GPU Resource Enablement (Optional Step)

The steps involved in enabling your Akash Provider to host GPU resources are covered in this section and via these steps:

GPU Provider Configuration

Overview

Sections in this guide cover the installation of the following packages necessary for Akash Provider GPU hosting:

Install NVIDIA Drivers & Toolkit

NOTE - The steps in this section should be completed on all Kubernetes nodes hosting GPU resources

Prepare Environment

NOTE - reboot the servers following the completion of this step

apt update
DEBIAN_FRONTEND=noninteractive apt -y -o Dpkg::Options::="--force-confdef" -o Dpkg::Options::="--force-confold" dist-upgrade
apt autoremove

Install Latest NVIDIA Drivers

The ubuntu-drivers devices command detects your GPU and determines which version of the NVIDIA drivers is best.

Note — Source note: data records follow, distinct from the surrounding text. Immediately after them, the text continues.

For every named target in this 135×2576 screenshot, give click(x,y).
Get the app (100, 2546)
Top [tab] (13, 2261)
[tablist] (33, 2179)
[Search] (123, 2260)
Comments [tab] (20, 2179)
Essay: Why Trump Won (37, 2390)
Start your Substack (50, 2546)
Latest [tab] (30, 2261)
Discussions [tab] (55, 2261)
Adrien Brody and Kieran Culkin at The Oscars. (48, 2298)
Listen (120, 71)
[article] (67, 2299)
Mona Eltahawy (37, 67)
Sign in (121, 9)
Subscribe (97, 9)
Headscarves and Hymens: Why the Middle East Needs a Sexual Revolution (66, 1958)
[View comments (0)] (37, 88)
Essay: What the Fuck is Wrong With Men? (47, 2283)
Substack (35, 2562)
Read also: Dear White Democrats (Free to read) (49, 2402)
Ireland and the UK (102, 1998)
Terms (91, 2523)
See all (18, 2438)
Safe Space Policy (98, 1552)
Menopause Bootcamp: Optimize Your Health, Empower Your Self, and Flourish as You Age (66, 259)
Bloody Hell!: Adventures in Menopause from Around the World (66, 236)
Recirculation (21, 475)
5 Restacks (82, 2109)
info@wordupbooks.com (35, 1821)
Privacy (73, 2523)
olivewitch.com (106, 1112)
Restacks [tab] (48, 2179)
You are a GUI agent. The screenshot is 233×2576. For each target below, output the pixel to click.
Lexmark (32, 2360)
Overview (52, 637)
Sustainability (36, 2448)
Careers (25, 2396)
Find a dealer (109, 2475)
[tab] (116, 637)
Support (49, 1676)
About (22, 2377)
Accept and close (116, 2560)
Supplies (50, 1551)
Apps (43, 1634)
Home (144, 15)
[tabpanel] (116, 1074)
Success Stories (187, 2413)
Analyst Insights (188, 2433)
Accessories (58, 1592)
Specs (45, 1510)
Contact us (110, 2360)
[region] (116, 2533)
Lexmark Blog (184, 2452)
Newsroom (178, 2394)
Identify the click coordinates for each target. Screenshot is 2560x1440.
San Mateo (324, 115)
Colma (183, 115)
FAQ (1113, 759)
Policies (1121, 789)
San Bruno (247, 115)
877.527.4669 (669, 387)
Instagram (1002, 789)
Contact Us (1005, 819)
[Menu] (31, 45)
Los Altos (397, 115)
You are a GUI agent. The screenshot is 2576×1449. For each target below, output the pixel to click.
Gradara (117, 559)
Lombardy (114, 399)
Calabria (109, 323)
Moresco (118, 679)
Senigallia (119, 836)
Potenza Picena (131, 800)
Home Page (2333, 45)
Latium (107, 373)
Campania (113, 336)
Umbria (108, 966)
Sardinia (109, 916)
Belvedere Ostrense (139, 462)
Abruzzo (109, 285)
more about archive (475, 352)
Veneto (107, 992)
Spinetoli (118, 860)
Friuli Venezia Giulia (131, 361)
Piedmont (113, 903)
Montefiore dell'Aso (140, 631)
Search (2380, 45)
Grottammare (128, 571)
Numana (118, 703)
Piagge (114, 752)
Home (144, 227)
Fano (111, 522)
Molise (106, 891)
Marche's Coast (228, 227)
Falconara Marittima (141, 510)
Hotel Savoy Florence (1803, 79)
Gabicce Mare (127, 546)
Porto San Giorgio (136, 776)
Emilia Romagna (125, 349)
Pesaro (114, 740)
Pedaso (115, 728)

NOTE - the NVIDIA drivers detailed and installed in this section have known compatibility issues with some 6.X lLinux kernels as discussed here. In our experience, when such compatibility issue occur the driver will install with no errors generated but will not functionality properly. If you encounter Linux kernel and NVIDIA driver compatibility issues, consider downgrading the Kernel to the officially supported Ubuntu 22.04 kernel which at the time of this writing is 5.15.0-73

apt install ubuntu-drivers-common
ubuntu-drivers devices

Expected/Example Output

root@node1:~# ubuntu-drivers devices
== /sys/devices/pci0000:00/0000:00:1e.0 ==
modalias : pci:v000010DEd00001EB8sv000010DEsd000012A2bc03sc02i00
vendor : NVIDIA Corporation
model : TU104GL [Tesla T4]
driver : nvidia-driver-450-server - distro non-free
driver : nvidia-driver-418-server - distro non-free
driver : nvidia-driver-470-server - distro non-free
driver : nvidia-driver-515 - distro non-free
driver : nvidia-driver-510 - distro non-free
driver : nvidia-driver-525-server - distro non-free
driver : nvidia-driver-525 - distro non-free recommended
driver : nvidia-driver-515-server - distro non-free
driver : nvidia-driver-470 - distro non-free
driver : xserver-xorg-video-nouveau - distro free builtin

Driver Install Based on Output

Run either ubuntu-drivers autoinstall or apt install nvidia-driver-525 (driver names may be different in your environment).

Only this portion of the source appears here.